Delwar
First time out of the state.
Out of the city, too, for that matter.
Fifteen, black, poor, never known his father.
His mother scraping by on two jobs. Government housing.
A coach invited him to a Christian sports camp; a businessman paid his way.
After an 8-hour bus trip with 38 other lads, he was in the Blue Ridge Mountains. He stood there in his worn out tennis shoes, holding a small gym bag with his only extra tee shirt, two pairs of socks, a change of underwear, a toothbrush.
Wide-eyed at the gathering campers numbering nearly 600, he surveyed the incredible vista of North Carolina’s high Blue Ridge Mountains with new eyes.
“My name’s Delwar,” he said, shaking my hand limply, his shoulders stooped, eyes averted.
Assigned to a small group with a college-aged mentor, he’d spend the next four days rising at 6:15 A.M. for calisthenics, reading his Bible during 30 minutes of quiet time, playing intramural sports, listening to professional and collegiate sports heroes testify to Jesus in their lives, and discussing his feelings with his small group.

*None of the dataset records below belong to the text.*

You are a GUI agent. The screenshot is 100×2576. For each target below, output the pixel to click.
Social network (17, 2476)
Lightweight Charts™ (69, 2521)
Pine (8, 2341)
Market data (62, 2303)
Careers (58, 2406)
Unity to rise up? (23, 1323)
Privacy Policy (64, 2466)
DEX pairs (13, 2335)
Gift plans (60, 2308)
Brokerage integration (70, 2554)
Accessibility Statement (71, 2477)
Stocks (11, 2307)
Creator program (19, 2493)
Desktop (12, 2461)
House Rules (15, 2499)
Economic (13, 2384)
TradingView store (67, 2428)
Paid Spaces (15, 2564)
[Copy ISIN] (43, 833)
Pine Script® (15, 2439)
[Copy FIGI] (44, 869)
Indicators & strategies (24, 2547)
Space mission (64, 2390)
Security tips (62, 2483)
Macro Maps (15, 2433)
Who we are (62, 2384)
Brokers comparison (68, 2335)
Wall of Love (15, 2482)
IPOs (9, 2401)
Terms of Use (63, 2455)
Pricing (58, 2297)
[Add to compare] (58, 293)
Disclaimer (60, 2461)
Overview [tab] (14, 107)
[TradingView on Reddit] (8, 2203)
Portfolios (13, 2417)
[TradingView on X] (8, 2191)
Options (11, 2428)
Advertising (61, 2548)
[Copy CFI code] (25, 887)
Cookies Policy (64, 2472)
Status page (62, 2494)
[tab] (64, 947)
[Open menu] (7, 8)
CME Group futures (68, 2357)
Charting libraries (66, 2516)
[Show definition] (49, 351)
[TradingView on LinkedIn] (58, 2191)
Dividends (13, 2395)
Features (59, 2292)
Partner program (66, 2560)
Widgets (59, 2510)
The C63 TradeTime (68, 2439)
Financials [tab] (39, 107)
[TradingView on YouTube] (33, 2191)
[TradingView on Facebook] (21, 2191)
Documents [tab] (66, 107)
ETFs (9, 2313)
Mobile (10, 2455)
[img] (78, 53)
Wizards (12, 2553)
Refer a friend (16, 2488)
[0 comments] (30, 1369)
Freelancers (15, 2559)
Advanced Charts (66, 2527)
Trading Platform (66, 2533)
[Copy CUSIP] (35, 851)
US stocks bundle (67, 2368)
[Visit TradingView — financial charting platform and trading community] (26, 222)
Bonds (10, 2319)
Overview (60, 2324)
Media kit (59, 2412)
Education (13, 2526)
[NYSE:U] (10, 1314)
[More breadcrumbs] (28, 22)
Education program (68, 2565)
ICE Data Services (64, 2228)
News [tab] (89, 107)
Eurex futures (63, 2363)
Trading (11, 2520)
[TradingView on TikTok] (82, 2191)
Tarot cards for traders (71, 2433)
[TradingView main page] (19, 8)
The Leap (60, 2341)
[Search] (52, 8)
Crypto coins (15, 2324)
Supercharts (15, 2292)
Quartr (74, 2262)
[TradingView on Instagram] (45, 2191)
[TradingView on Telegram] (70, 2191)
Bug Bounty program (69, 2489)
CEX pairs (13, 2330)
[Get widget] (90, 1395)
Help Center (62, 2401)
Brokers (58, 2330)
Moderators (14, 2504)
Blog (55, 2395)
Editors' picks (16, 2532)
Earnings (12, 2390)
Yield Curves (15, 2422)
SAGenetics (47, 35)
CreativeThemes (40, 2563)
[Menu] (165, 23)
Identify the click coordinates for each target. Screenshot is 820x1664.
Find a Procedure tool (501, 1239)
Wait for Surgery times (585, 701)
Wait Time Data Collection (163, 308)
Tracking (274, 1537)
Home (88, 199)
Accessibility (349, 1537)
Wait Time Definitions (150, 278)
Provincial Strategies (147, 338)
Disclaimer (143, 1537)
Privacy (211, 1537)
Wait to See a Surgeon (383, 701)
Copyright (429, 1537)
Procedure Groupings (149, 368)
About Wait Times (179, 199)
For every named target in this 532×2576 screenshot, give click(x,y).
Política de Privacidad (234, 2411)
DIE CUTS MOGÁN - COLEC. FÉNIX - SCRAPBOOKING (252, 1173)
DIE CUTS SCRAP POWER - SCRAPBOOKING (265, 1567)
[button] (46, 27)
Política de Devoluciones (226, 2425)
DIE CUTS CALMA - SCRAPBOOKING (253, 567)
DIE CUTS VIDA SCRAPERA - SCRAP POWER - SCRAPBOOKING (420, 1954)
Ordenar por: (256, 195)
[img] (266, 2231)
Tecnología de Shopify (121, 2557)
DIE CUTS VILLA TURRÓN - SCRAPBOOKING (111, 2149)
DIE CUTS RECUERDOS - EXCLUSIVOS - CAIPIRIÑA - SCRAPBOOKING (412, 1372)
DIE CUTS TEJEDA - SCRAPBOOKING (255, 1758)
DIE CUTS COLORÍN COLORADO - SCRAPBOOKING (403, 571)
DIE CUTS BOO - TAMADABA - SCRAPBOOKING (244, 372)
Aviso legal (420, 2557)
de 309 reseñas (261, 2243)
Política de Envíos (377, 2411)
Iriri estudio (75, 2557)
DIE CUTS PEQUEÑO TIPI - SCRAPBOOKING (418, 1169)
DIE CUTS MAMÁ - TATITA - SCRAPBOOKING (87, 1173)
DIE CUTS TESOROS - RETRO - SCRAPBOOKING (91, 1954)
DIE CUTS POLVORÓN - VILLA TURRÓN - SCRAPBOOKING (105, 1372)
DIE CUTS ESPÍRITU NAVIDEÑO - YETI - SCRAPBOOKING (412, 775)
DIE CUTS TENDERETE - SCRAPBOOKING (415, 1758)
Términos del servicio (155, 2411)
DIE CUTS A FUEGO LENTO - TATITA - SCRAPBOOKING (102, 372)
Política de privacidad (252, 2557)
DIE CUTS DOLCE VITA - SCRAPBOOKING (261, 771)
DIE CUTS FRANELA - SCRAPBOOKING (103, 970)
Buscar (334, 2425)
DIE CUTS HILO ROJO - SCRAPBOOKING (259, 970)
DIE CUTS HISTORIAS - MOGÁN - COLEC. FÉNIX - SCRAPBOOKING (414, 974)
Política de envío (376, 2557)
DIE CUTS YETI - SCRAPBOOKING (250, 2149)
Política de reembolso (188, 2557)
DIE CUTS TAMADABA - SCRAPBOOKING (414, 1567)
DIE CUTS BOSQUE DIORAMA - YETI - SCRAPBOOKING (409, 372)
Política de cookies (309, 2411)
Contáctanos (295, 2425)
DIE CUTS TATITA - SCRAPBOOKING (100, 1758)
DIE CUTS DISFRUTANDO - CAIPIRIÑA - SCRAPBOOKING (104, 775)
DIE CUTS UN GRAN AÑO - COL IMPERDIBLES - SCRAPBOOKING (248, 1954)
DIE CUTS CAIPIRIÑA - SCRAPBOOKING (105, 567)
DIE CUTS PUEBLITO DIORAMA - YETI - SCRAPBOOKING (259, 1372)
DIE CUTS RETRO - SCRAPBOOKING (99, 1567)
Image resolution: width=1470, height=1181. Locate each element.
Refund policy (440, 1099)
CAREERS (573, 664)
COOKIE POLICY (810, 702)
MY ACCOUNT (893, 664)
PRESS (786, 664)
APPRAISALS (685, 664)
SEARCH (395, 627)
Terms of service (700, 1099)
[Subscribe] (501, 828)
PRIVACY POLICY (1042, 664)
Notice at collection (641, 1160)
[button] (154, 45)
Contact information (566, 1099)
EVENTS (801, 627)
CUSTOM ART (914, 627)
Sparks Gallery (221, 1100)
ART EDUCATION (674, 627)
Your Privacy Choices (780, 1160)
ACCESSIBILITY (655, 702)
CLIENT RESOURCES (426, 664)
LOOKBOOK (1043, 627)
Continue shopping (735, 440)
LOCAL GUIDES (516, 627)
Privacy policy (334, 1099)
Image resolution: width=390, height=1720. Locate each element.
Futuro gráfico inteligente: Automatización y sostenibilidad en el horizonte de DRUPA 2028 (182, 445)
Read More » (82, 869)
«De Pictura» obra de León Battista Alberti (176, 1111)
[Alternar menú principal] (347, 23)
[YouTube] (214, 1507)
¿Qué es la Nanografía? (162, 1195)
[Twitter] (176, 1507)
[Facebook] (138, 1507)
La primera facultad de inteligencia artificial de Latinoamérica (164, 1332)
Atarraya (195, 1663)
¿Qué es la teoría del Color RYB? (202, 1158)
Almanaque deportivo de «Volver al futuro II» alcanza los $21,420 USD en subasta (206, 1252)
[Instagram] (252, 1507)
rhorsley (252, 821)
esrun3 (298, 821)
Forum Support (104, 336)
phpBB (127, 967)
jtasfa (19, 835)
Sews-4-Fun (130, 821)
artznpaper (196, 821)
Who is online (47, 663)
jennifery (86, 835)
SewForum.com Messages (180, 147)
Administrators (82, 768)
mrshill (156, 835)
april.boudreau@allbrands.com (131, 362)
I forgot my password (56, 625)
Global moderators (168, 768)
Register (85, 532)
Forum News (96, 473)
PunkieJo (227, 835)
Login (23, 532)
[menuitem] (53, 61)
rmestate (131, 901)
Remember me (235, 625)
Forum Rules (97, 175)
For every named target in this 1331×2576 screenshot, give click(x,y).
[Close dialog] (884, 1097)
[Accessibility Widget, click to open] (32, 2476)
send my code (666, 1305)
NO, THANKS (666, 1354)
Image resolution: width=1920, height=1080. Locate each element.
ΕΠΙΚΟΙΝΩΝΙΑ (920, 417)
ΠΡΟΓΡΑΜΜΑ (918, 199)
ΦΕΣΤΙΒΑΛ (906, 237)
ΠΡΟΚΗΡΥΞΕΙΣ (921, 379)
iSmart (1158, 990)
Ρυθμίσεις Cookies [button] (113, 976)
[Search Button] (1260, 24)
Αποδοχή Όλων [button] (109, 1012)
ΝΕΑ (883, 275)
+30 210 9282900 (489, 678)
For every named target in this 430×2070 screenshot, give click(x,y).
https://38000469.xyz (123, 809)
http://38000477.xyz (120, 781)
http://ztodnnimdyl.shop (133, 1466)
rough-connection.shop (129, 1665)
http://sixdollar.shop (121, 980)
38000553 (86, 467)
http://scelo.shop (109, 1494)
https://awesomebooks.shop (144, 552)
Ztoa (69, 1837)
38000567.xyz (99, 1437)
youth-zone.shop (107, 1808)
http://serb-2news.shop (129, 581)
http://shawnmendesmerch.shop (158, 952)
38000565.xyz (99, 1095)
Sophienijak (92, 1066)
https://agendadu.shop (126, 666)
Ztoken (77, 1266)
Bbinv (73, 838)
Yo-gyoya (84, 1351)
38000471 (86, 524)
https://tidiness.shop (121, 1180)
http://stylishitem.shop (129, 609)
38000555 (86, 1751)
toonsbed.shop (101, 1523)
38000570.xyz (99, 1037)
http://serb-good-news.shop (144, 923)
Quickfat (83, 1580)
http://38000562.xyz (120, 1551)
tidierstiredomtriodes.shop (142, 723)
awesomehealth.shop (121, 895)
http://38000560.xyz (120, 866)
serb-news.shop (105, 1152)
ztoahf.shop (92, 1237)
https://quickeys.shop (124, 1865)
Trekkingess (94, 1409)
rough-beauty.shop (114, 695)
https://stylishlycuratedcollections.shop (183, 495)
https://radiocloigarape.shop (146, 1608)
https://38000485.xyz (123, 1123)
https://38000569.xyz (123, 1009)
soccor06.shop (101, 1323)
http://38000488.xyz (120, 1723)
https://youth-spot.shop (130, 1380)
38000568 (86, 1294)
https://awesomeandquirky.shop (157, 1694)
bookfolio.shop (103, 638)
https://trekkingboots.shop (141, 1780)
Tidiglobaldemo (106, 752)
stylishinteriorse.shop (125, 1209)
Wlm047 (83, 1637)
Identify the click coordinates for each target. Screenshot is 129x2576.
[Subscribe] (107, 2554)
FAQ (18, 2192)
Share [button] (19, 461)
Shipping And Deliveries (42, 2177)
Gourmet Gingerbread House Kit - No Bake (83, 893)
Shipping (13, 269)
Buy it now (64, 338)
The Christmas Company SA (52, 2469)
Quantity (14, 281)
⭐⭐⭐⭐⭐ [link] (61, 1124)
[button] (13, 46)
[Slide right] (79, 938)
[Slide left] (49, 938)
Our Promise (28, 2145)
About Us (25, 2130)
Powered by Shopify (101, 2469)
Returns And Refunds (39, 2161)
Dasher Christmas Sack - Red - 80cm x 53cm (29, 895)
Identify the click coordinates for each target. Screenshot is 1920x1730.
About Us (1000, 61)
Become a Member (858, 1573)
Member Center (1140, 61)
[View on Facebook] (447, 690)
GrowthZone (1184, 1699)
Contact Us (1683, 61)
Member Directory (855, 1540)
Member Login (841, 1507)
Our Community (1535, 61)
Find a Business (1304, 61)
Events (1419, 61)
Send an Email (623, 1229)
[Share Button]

For the first time in his short life he was not surrounded by profanity. Or violence.
There was no sex, no hip hop music blaring, no TV, no cigarettes, no alcohol or drugs. Just inspiration and perspiration. And responsible male role models.
I saw him go forward at the invitation the third night. No tears. Just a look of firm resolve on his face. “I’m choosing Christ,” he said.
The last day he came to my class on “The Ten Most Asked Questions of the Christian Faith.” Didn’t want proof of God or riches or health or athletic stardom. He wanted to know how to tell his mama there is hope, how to tell his classmates there is another way besides lust and violence and self.
I shook Delwar’s hand as he boarded the bus to head for home. His shoulders were more squared, his handshake had firmed, and he looked me in the eye like the boy-more-become-a-man he was.
“Remember Jesus,” I urged as he left. And I prayed for him, his mama, his school, and the coach who was waiting for him down the mountain, in the city, on the playground, by the school, across the tracks from the factory.